Audrey Werro mit einem Steigerungslauf im Jahr 2025
Audrey Werro verpasst auch beim dritten internationalen Titelkampf in diesem Jahr die Medaille. In Tokio kann sie Platz 6 über 800 m rasch akzeptieren.
"Ich habe gezeigt, dass ich eine der schnellsten Läuferinnen bin. Das behalte ich im Kopf", betonte die Romande. Die 21-Jährige analysierte klar, hatte die Emotionen im Griff, "obwohl ich auf eine Medaille gehofft habe. Sie wird in Zukunft noch kommen".
Im März war die Freiburgerin an der Hallen-WM im chinesischen Nanjing um einen Hundertstel auf Platz 4 verwiesen worden, wenige Wochen zuvor an der Hallen-EM in Apeldoorn stürzte sie in der Schlusskurve in aussichtsreicher Position.
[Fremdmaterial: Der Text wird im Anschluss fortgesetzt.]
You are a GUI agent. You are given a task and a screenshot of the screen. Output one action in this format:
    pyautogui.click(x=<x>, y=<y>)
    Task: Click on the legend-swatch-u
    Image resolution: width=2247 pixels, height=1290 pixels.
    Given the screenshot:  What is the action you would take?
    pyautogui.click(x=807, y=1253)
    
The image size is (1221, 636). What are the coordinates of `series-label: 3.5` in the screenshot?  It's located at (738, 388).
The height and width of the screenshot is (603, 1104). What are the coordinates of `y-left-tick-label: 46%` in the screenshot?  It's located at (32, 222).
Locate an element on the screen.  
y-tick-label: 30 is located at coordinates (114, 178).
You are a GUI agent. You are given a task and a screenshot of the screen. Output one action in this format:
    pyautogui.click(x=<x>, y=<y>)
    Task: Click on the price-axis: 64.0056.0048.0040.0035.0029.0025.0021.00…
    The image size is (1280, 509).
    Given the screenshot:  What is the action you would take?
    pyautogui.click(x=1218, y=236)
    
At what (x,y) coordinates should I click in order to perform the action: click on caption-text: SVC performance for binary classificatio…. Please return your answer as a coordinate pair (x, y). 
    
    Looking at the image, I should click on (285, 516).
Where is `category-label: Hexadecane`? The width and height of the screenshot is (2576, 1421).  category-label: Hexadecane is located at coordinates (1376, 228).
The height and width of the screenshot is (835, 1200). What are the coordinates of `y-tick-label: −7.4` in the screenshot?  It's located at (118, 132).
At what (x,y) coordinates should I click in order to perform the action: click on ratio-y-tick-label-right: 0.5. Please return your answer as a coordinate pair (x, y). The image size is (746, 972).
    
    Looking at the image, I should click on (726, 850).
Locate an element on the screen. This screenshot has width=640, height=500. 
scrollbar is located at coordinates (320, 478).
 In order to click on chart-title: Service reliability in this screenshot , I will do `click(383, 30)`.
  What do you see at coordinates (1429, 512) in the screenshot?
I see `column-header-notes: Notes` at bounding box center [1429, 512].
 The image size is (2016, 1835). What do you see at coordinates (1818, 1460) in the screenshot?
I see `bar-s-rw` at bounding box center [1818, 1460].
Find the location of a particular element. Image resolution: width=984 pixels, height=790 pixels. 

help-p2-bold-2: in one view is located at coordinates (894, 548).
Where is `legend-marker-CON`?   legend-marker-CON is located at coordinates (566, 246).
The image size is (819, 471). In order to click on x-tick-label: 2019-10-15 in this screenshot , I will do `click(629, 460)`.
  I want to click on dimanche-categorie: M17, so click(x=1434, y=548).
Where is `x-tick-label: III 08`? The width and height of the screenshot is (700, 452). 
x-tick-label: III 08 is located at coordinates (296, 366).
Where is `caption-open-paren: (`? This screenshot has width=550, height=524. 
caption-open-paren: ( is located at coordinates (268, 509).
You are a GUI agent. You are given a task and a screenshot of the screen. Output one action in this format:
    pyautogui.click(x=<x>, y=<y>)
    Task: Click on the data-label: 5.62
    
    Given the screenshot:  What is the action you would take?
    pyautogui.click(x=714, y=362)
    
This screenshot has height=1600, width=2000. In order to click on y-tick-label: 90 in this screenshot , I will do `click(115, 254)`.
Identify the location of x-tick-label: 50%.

Nun steht sie 2025 zum dritten Mal mit leeren Händen da. Platz 6 trotz der Weltklasse-Zeit von 1:56,17 Minuten.
In Tokio war eine 1:54er-Zeit notwendig fürs Podest. Eine Zeit nahe am Weltrekord, von der die Athletin wohl zu Saisonbeginn nicht mal zu träumen wagte. "Ich wusste, dass es hier ein sehr schnelles Rennen gibt. Und ich habe auch gehofft, dass ich eine solche Zeit laufen könnte". Audrey Werro sprach zwar von kleinen Fehlern, sie habe den Gegnerinnen vielleicht etwas zu viel Raum gelassen. Aber letztlich war der Tempolauf ganz nach ihrem Gusto.
Audrey Werro hat in Tokio ihre Fortschritte unter Beweis gestellt – leistungsmässig und auf taktischer Ebene. Denn für ihre Trainerin Christiane Berset Nuoffer waren die Resultate in der Halle nicht nur Pech gewesen: "Audrey hat damals zu spät angegriffen, etwas das Vertrauen verloren. Sie wusste während des Rennens nicht immer, was sie tun muss."
In Tokio war dies nun anders. Die grossgewachsene Läuferin mit dem raumgreifenden Schritt spielte sie ihre Stärke aus. "Schnell laufen und diese Schnelligkeit länger halten als die anderen", wie es ihre Trainerin umschreibt. "Wenn sie ihren Rhythmus findet, dann kommt es gut", hatte sie noch vor dem Rennen gesagt.
Aber der Final von Tokio hat gezeigt: Audrey Werro muss noch schneller werden. Schon als 18-Jährige durchbrach sie erstmals die 2-Minuten-Schallmauer, die über 800 m den Eintritt aufs globale Niveau bedeutet. Der eigentliche Leistungssprung kam erst diesen Sommer. Im Olympiajahr noch durch Verletzungen zurückgeworfen, profitierte die Athletin nun maximal vom Training. "Wir konnten jetzt mehr in die Schnelligkeit investieren, auch für die letzten 100 m." Sie hätten auch viel investiert in Zwischensprints während des Rennens. "Aber ja, ich bin auch überrascht von diesem Leistungssprung."
Christiane Berset Nuoffer hat Audrey Werro, die mit drei Geschwistern aufwuchs, schon als kleine Schülerin gekannt. Dem Primarlehrer in Courtepin war die sportliche Begabung der 9-Jährigen aufgefallen und stellte den Kontakt zum Klub von Belfaux her. "Bis sie 15 war, hat sie alles gemacht: Weitsprung, Sprint, Ballwurf, Kugelstossen, Laufen", erinnert sich Christiane Berset Nuoffer, deren gesamte Familie in der CA Belfaux aktiv ist. Nicht im Sport, aber in der Politik, schaffte es ihr Bruder und ex-Bundesrat Alain Berset an die Spitze. Alain Berset stand übrigens auch mal als 800-m-Läufer an der Athletissima in Lausanne am Start.